Instead, the money can be printed by central banks as it has been recently. It’s a hard concept to understand and that’s why politicians never discuss it – nor do most central bankers, who want to preserve the sanctity of their “balance sheets” and independence of their institutions. But the independence between central banks and government is rapidly eroding – a new culture is forming if only by necessity. Printing money via QE is in effect a comingling of monetary and fiscal policy, of central bank and treasury. The Fed, the ECB, BOJ and BOE have in effect bought bonds from their treasuries for 6 years now in order to allow them to spend money in support of their sagging economies. They buy the bonds by printing money or figuratively dropping it from helicopters – expanding their balance sheets in the process. They then remit any net interest from their trillions of dollars or Yen bond purchases right back to their treasuries. The money in essence is free of expense and free of repayment as long as the process continues uninterrupted. Technically, the central bank will argue, they have not allowed their treasuries to finance for free because they will sell the bonds back to the free market one day. Not a chance. The only way out for Japan for instance with 350% of debt to GDP and much of it owned by the BOJ is to extend and extend maturities at 0% interest until private markets catch on. Which frankly is what they want. Global markets wising up to the scheme will precipitate the sale of the remaining JGB’s, weaken the Yen and create their magical 2% inflation!

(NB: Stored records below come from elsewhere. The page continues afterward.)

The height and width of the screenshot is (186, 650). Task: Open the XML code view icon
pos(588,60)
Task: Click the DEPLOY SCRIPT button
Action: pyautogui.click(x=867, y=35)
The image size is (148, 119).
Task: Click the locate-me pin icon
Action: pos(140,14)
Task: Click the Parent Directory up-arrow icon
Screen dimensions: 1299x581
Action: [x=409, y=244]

Oh this sounds too good to be true. Just print the money! Well to be honest, a politician – and a central banker – should admit that increasing joblessness must be paid for somehow.

  1. Raising taxes (not lowering them, Donald) is one way.
  2. Issuing more and more debt via the private market is another (not a good idea either in this highly levered economy).
  3. A third way is to sell debt to central banks and have them finance it perpetually at low interest rates that are then remitted back to their treasuries.

Money for free! Well not exactly. The Piper that has to be paid will likely be paid for in the form of higher inflation, but that of course is what the central banks claim they want. What they don’t want is to be messed with and to become a government agency by proxy, but that may just be the price they will pay for a civilized society that is quickly becoming less civilized due to robotization. There is a rude end to flying helicopters, but the alternative is an immediate visit to austerity rehab and an extended recession. I suspect politicians and central bankers will choose to fly, instead of die.

Private banks can fail but a central bank that can print money acceptable to global commerce cannot. I have long argued that this is a Ponzi scheme and it is, yet we are approaching a point of no return with negative interest rates and QE purchases of corporate bonds and stock. Still, I believe that for now central banks will print more helicopter money via QE (perhaps even the U.S. in a year or so) and reluctantly accept their increasingly dependent role in fiscal policy. That would allow governments to focus on infrastructure, health care, and introduce Universal Basic Income for displaced workers amongst other increasing needs. It will also lead to a less independent central bank, and a more permanent mingling of fiscal and monetary policy that stealthily has been in effect for over 6 years now. Chair Yellen and others will be disheartened by this change in culture. Too bad. If there is an answer, the answer is that it’s just that way.

Investment implications: Prepare for renewed QE from the Fed. Interest rates will stay low for longer, asset prices will continue to be artificially high. At some point, monetary policy will create inflation and markets will be at risk. Not yet, but be careful in the interim. Be content with low single digit returns.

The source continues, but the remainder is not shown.